I believe that the biggest shift that occurred in me was that from day one, I had decided that I was going to have to make these changes permanent and to continue to model healthy habits forever.  My children will be watching me throughout my entire life and I have teach them healthy habits through my life choices for the rest of my life. This understanding helped to solidify my need to make sure that I got it this time.  I don’t quite remember the details of the first day that I discovered SparkPeople, but I’m pretty sure I found it while I was on my mission to find out what I needed to know to reach my goal of permanent change. 
 
When do you need to start thinking about weight maintenance? I believe that your maintenance plan starts at day 1. The day that you start your weight loss journey should be the day that you are thinking about what you are going to do to keep it off forever.
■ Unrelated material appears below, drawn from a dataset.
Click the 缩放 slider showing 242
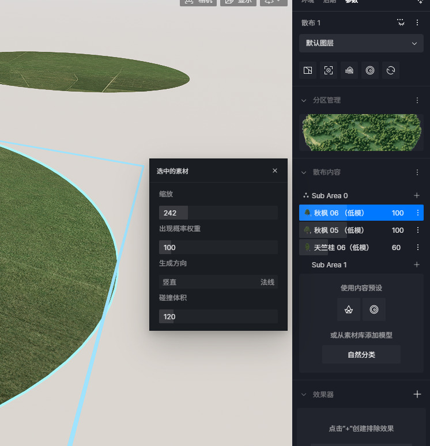This screenshot has height=446, width=430. (x=218, y=213)
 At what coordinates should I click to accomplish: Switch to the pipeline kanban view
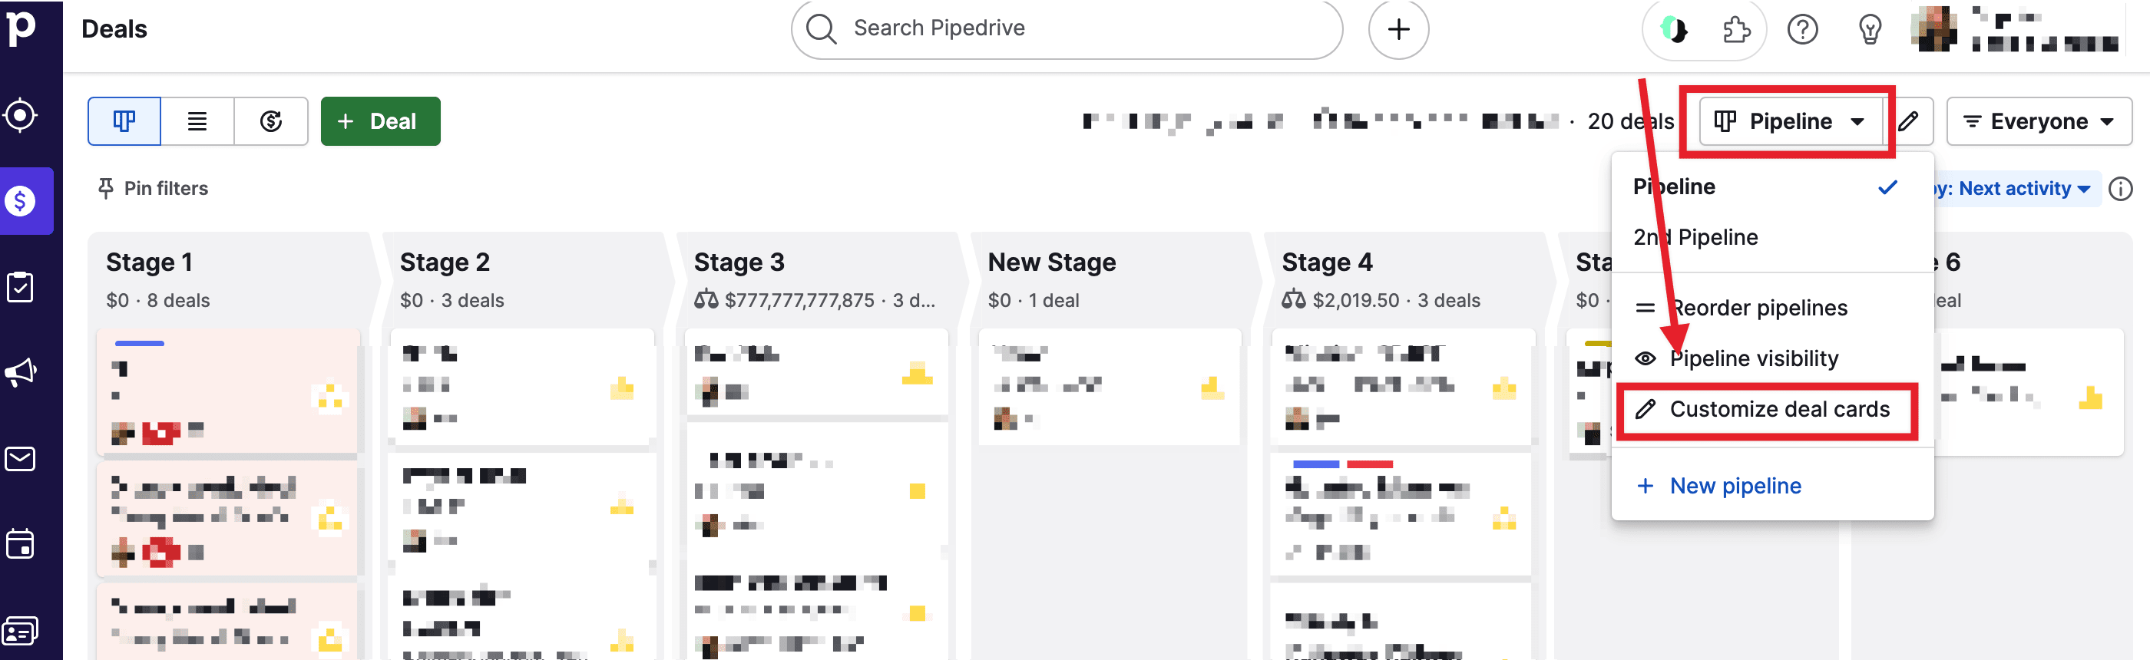(124, 122)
You are either going to keep striving for a healthy lifestyle and continue to shed excess weight until it naturally stops or you are going to go back to your old habits and gain it back.

I guess I can call myself an expert at weight loss maintenance.  I’m not perfect and my weight certainly fluctuates (darn holiday pounds) but I’m not even close to where I started.  I can’t wait to say that I’m a 5 year maintainer which the National Weight Control Registry  has pretty much defined as the elite weight loss maintenance category.  But, I have maintained over 2 years, which has reduced my risk of weight regain to about 50 percent-- much better than the reported 95 percent. 

Please take some time to learn about the characteristics of those who have maintained a significant weight loss over time. Strive to learn from and hopefully model what these weight loss superstars have done so that you may one day join the ranks of those who have mastered weight loss maintenance. 
Here are a few of my tips:
  1. Keep monitoring your intake and output. You must continue to monitor your intake in some form (journal, portion control, etc.) and you must continue to exercise (likely more than you did when you first started). 
     
  2. Keep your home and environment trigger free. Triggers erode willpower. 
     
  3. Stay accountable to others. This can be accomplished by sharing your journey with your friends, colleagues, and the SparkPeople community. Don’t be shy!  Get all of the support that you can get!
     
  4. Resolve conflict. 
     
  5. Recommit to your goals each and every day.  I log into SparkPeople as my recommitment home base. 
     
  6. Stay motivated with success stories. I read all the success stories that I come across in order to inspire me to maintain my changes. 
     
  7. Never give up. When I struggle, I remind myself that giving up is not an option and is non-negotiable. If I feel like giving up it doesn’t mean that I am looking to quit-- it means that something is not working and that I need to tweak my plan. There’s no way that I would ever want to go back to where I started. 
     
  8. Remember that going back to your old habits means regaining the lost weight. I accept that I cannot return to nightly candy binges and that my lifestyle change must be permanent.    
What is the bottom line? To maintain your weight, you must accept that you will need to change your lifestyle forever and that you cannot return to your old habits. You need to find a plan that you can live with and that you can see yourself following for many years to come. Finally, you need to stay motivated and sustain your willpower. All of these things require continuous effort and cannot be maintained without keeping your goals front and center. 

I’m going to be hanging around SparkPeople for a long time because I’m in it for life! How about you?

Keep sparking, everyone! Never give up!